My knowlege of this is about year out of date so I apologize if some of the things I said are not quite state of the art. But I suspect it reflects the commerially avialable world
Some drink at the fountain of knowledge. Others just gargle.
The way it works then is that a board is made with a normal CPU and an FPGA next to it. At program compile time a special compiler determines which algorithms would bog down the processor and develops a single-cycle hardware solution for the FPGA. That information then becomes part of the program binary so at load time the FPGA is so configured and when necessary it processes all that information leaving the CPU free. The FPGA can of course be reconfigured several times during the program, the point being to adapt as necessary. The time to reconfigure the FPGA is unimportant when running a long program doing scientific calculations and such.
It's a pretty nifty system. Some researches have working compilers and they have found 6-50x speedup with many operations. The program won't speed up that much of course, but it leaves the main CPU more free when running repetitive scientific and graphics programs.
You can find information in the IEEE archives or search google for 'adaptive computing'. It's a neat area with a lot of promise.
Stop the Slashdot Effect! Don't read the articles!
Precisely one of the reasons that I shriek in horror when I hear that some hardware was 'designed' by a clever software guy. What you describe "figure out the dynamic ... stable response" (a.k.a. timing analysis) is not done in debugging - it is part of the design from square one, and is part of proper hardware design practices.
The fact that FPGA's are "programmable" does not move their development into the domain of software engineers.

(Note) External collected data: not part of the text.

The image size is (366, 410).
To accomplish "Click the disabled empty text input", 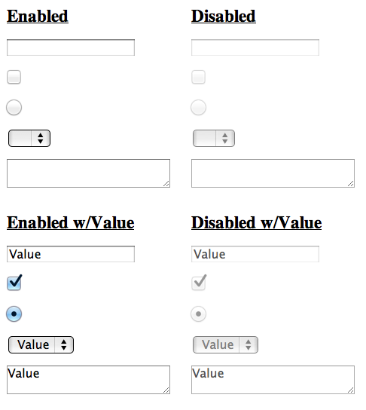I will coord(255,47).
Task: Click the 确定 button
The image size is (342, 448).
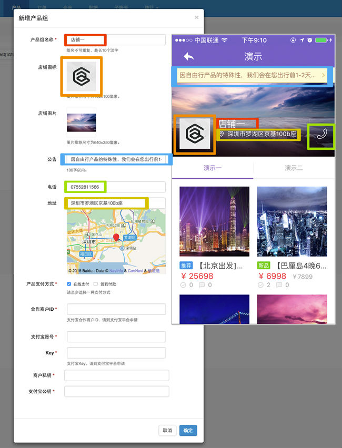Action: click(188, 431)
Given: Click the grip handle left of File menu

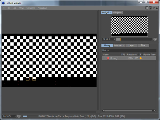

A whole spectrum of skills is required to do proper hardware design (being a good 'logician' is only one of them) and FPGA's are raw hardware not finished product like a motherboard. Timing and many other 'real-world' factors that must be considered bore the hell of many 'logicians', but are critical to a reliable design.
A frightening number of Rube Goldberg machines exist out there that were designed by people who know something of logic and nothing of hardware design. I've had to redesign several of these "works only under ideal conditions but it's brilliant" pieces of junk.
Before you dismiss me as a hardware snob, let me tell you that I have spent many years both sides of the street and have dedicated my most recent 10 years to learning the art of good software design (there was supposed to *cough* be a bigger future in it). Each requires a set of skills and abilities that do intersect, but many of which exist entirely outside of that intersection. The fact that "logic" is one of the intersecting skills does not make a good hardware designer good at software nor does it make a good software designer good at hardware.
Sigs are bad for your health.
I cannot remember the name of the project, but two years ago a Chinese group published a paper where they used a Xilinx fpga on a custom circuit plugged into a pc SDRAM slot. The idea was to limit the communication bottlenecks of other pc busses and also to present a simple way to communicate with the fpga. All in/output to/from the fpga was done with simple mmap() routines. Their test application was a DES code breaker that could run as fast as the the memory subsystem could take it. Exciting stuff. And it has to be said: I wish I had a Beowulf cluster with these.
I always get the shakes before a drop.
FPGAs are great for complex control logic in hardware. They can also be used for DSP functions. Using FPGAs for general purpose computing efficiently is difficult. You essentially start out with a 100:1 handicap against a commodity CPU (this comes from the amount of transitors per gate, using VHDL vs. custom design, and the way routing wires have to be universal). Programming such a beast becomes an exersize in finding huge amounts of parallelism that don't require memory accesses (FPGAs have limited RAM on board, but don't expect much, and you have to share accross 100s of functions). Supposedly there are C to hardware complilers out there, but I can't see Joe Software designer chugging out code that carefully checks to see how every line affects the clock rate (remember that: in software you have 10% of the code executed 90% of the time, in harware you have 100% of the code executed 100% of the time. The FPGA can only clock as fast as the slowest path). The economics are probably the worst problem. These sort of things are most likely to go into government or military instalations where the contract says hardware has to do (impossible thing), and be maintained for x years. The device gets made, the customer changes the requirements, spin repeat until it ships as an expensive system that a simple desktop could do by shipdate. If you build a beowulf to do something, with a little forsight you can turn around in two years and double the power. With an FPGA design, you may be able to buy an off-the-shelf board that has advanced (if the company is still in buisness, not guarenteed), but then you have to dig into the source and modify for the new chips. This gets expensive fast.